======== Data excerpts ========

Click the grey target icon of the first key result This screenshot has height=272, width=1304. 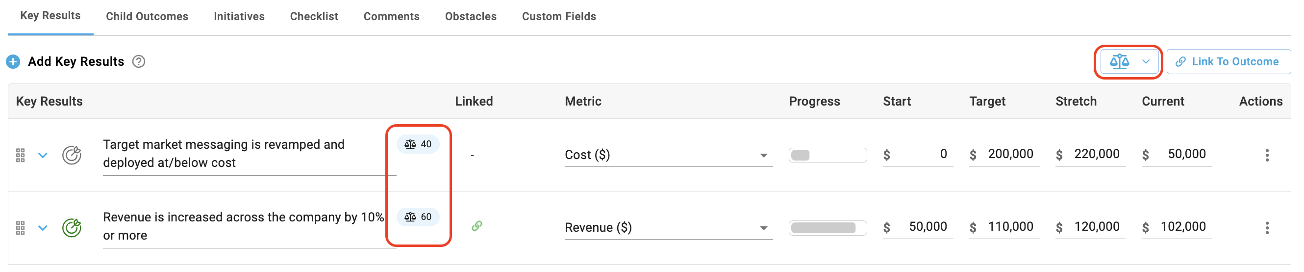72,155
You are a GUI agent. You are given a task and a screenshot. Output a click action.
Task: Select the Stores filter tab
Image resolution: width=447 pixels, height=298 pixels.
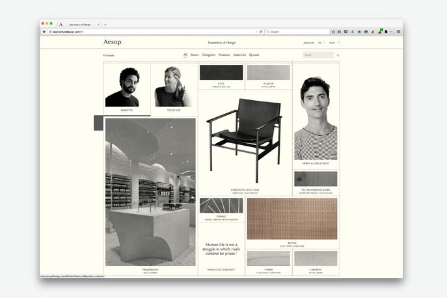(195, 55)
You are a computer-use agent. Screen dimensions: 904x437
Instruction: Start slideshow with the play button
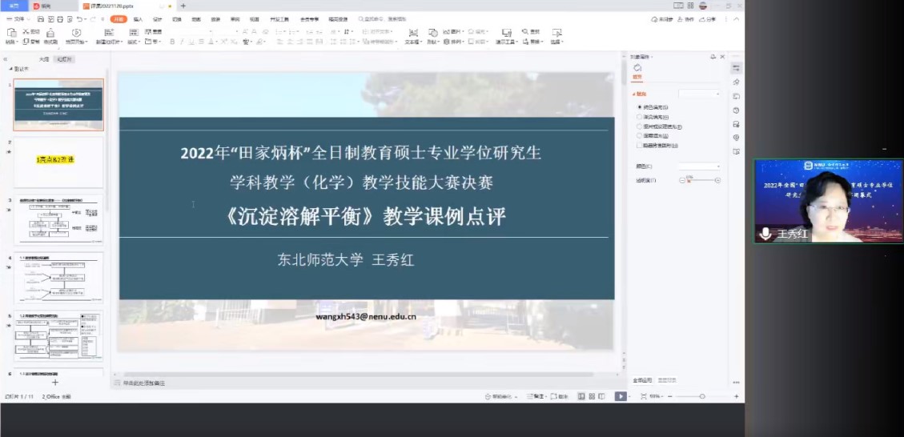click(621, 396)
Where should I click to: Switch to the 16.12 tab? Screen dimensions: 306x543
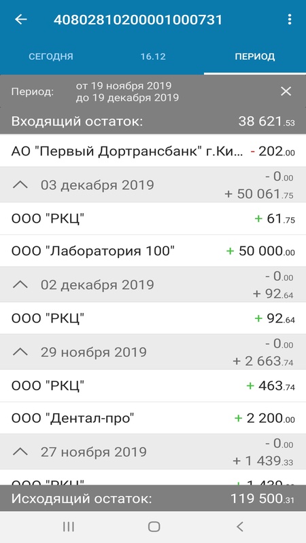[x=153, y=57]
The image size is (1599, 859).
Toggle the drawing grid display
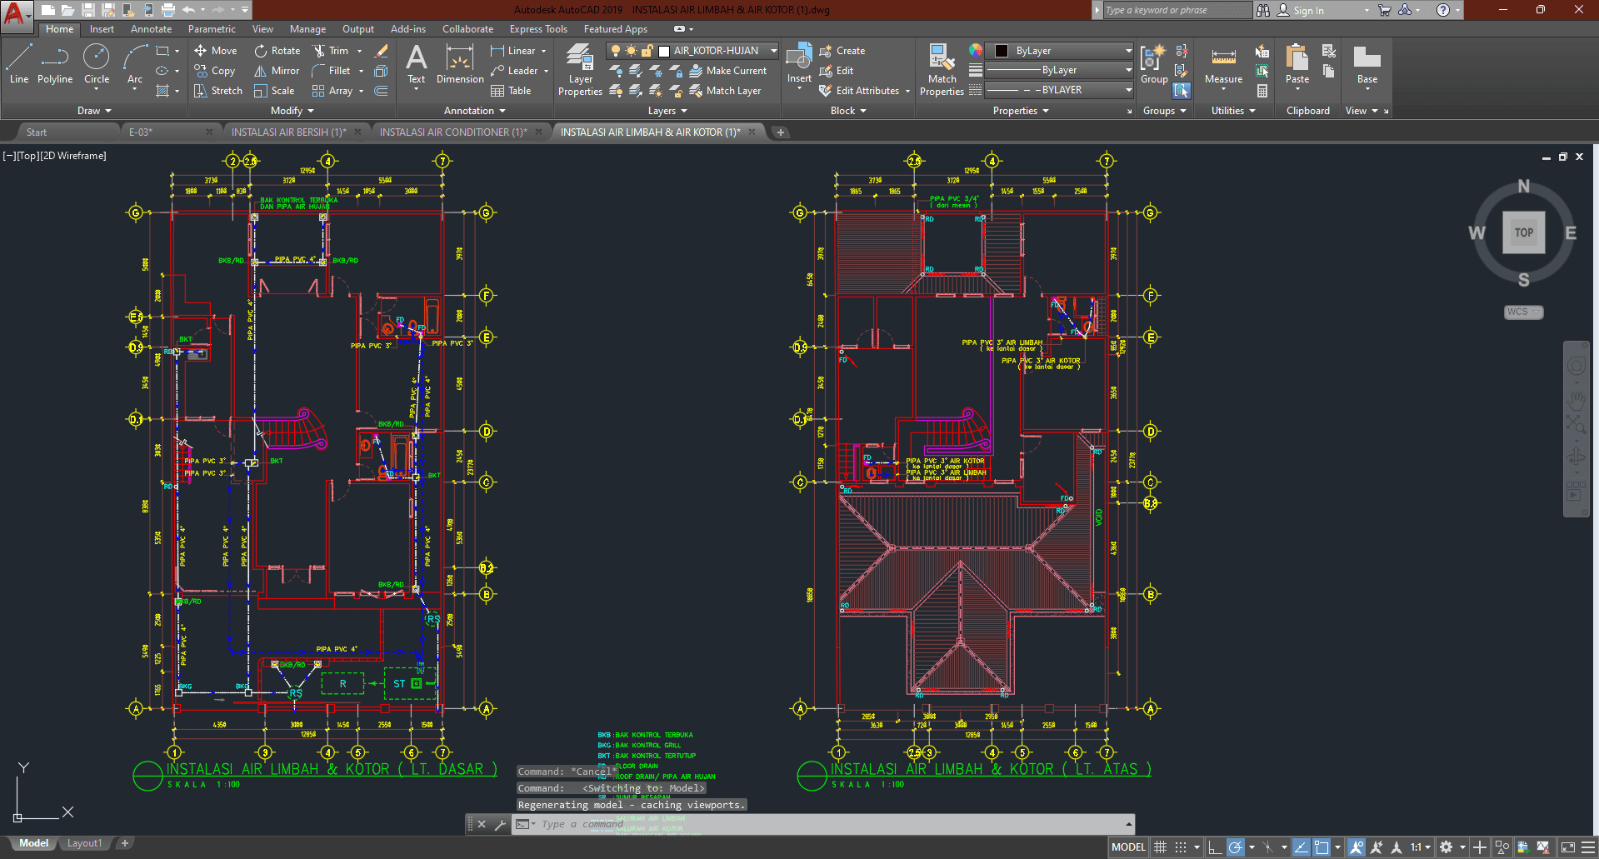click(x=1160, y=847)
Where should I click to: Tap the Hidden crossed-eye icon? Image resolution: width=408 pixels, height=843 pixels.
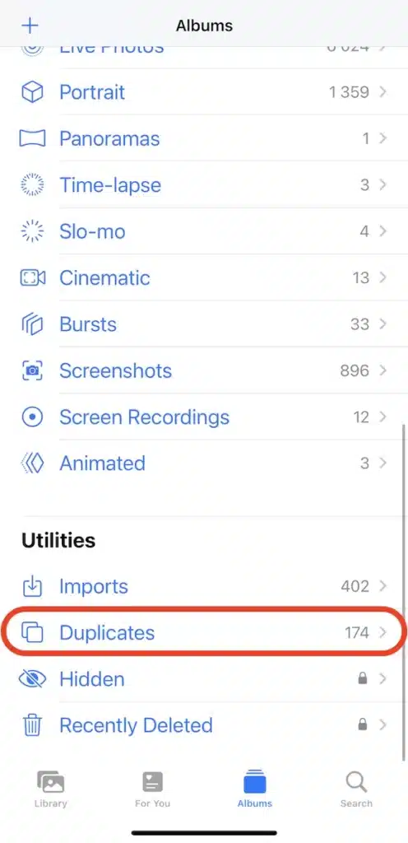click(x=32, y=679)
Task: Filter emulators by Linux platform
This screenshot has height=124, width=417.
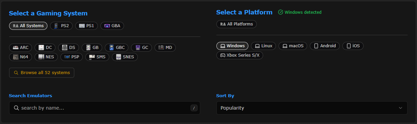Action: [x=263, y=46]
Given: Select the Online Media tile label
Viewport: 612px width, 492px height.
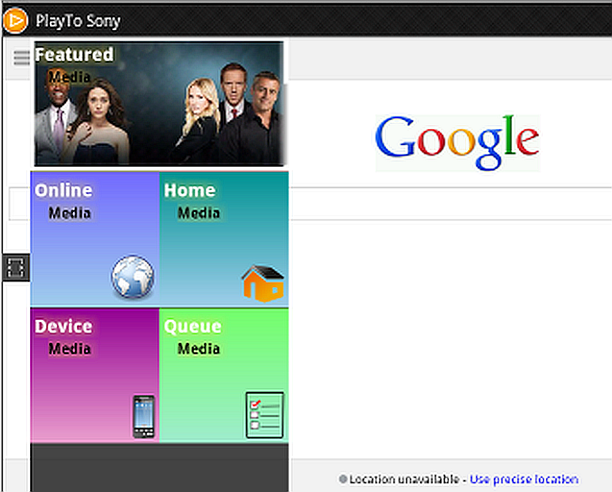Looking at the screenshot, I should (64, 200).
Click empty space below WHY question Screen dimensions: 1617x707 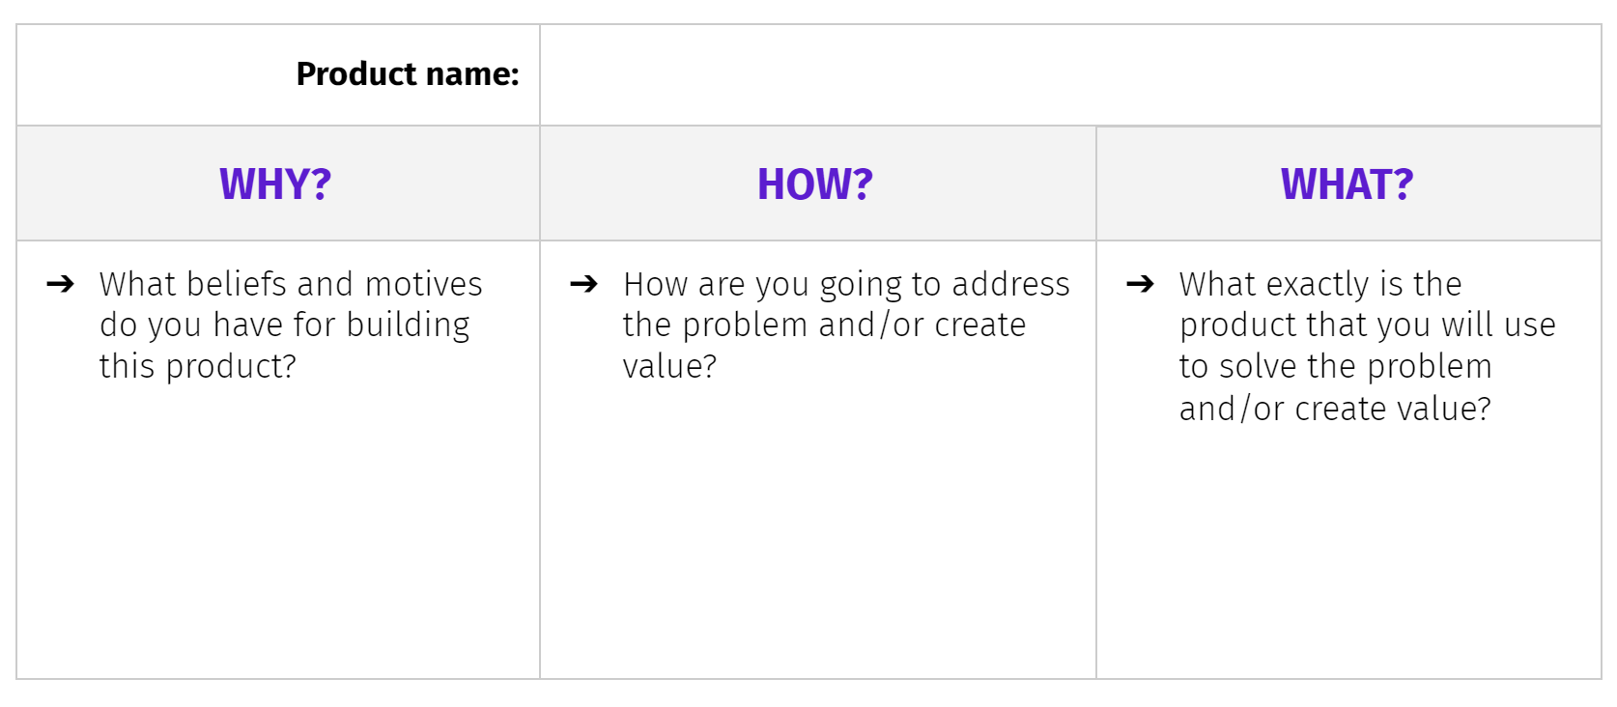tap(278, 531)
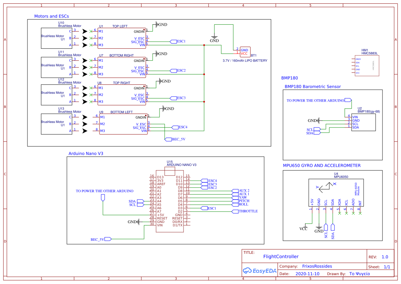Select the HMC5883L magnetometer module

(367, 66)

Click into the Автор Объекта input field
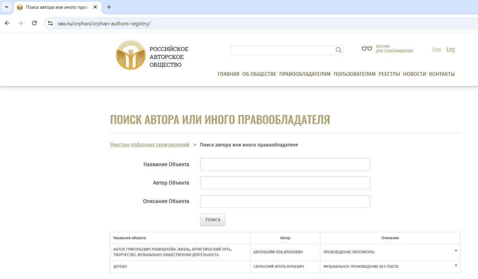point(285,183)
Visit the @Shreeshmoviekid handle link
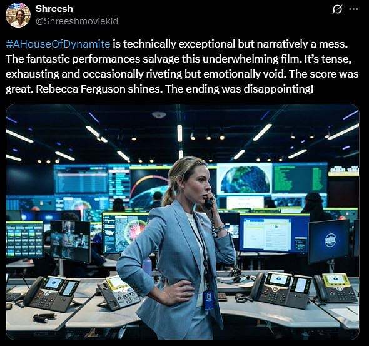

========

**Task objective**
Starting at the line that holds "Click into the Автор Объекта input field", print each line through the last one of the entries above, exactly and with both ends included; no pictures.

**Response to the task**
Click into the Автор Объекта input field
point(285,183)
Visit the @Shreeshmoviekid handle link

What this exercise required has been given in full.